Snap (NYSE:SNAP) isn't known for giving guidance, so investors listen up when it does. And this quarter's guidance... wasn't great.

In this clip from Industry Focus: Tech, host Dylan Lewis and contributor Evan Niu explain what this substantial deceleration means for Snap's growth, why it's even worse than it might initially sound, how this relates to recent changes in Snap's ad model, and more.

A full transcript follows the video.

This video was recorded on May 4, 2018.

Dylan Lewis: Another thing that really spooked the market was a forward-looking comment from CFO Andrew Vollero. Snap is not a company that's known for giving guidance, so when we do get anything that's forward-looking from management, I think people's ears perk up. On the call, the CFO said, "As we think about year over year revenue growth rates, we are planning for our Q2 growth rate to decelerate substantially from our Q1 levels." To help paint a picture of what growth has looked like for Snap over the past few quarters, we just said before, 54% year over year growth in Q1 of 2018. Q4, 72%. Q3 of 2017, 63%. So, for them to be saying that we're going to have a meaningful deceleration as a cue to analysts, they must be expecting a pretty decent drop, somewhere in the low 40s or perhaps even lower.

Evan Niu: Right. I think the broader context of these relatively strong historical growth rates is, remember, as we mentioned, this ad business is so young that they're coming off of a really small base. These growth numbers look really good, but you would expect them to keep maintaining these high levels of growth -- which are, by the way, being priced into the stock, at least they were before the earnings release.

But, you have these high growth rate as you're growing off these really small bases, so some deceleration is expected. But, when they're expecting a big drop-off even when they should still be in the process of ramping, that is a pretty big concern for investors.

Lewis: And they point out that this deceleration comes as there's a lot of growth in ad impressions, which are being offset by pricing for Snap ads. I think, to a certain extent, this dynamic is bound to happen. With the switch-over from these direct-sold ads to programmatic, where you have software being used to buy ads rather than having contact and salespeople, there are a lot more fluctuations with ad prices. The flip of that is, it opens the door to a lot of new advertisers to come in. This is a move that, we've talked about in the past, Snap really had to make, especially in order to bring smaller advertisers into the fold. But this is the problem with making that switch, is that you can have some pretty big hits to your financials if you're wholly reliant on ads.

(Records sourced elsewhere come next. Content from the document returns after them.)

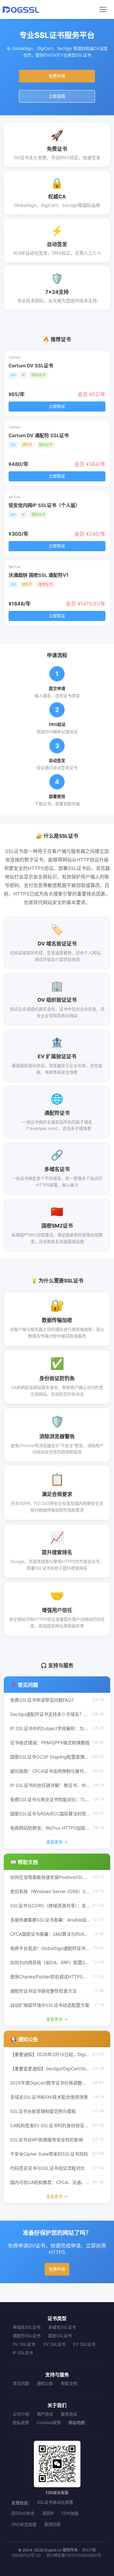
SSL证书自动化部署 (55, 2502)
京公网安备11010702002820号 (73, 2555)
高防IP (48, 2513)
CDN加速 (70, 2513)
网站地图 (76, 2422)
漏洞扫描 (52, 2524)
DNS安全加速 (23, 2524)
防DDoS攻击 (23, 2513)
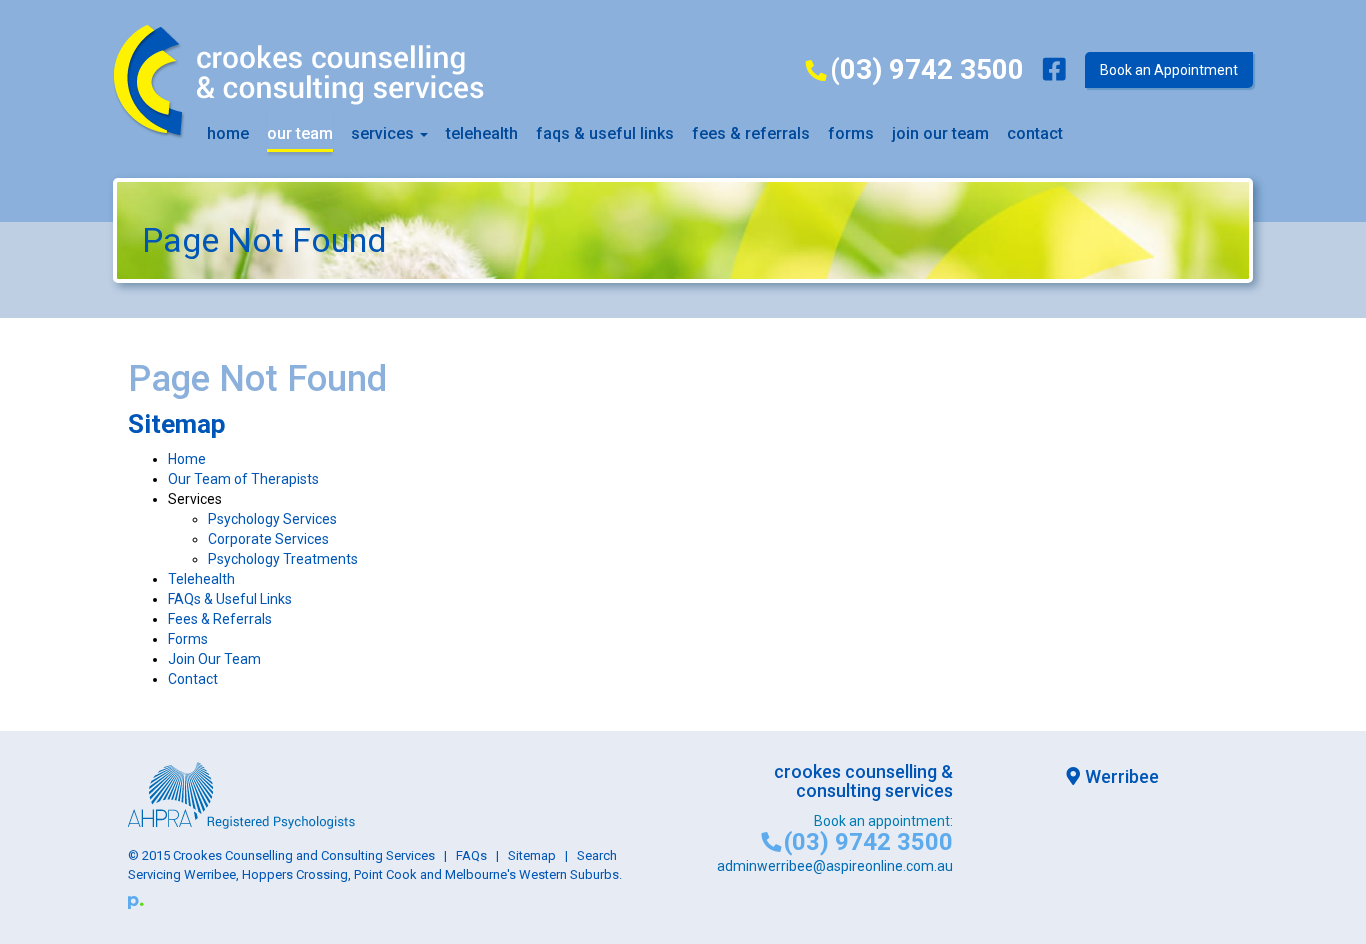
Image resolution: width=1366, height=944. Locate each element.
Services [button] (384, 133)
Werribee (1122, 776)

Niu: Right. And Chief Strategy Officer Imran Khan had an interesting comment, too, about, as this redesign relates to ad buyers specifically, there's been so much negative press about this redesign that he said that's probably causing some delays or pauses in purchase decisions -- which is probably true, but it's also like, you're blaming it on media. The point is, this redesign is not being well-received from the user base, and yeah, that's going to manifest in the ad business, too.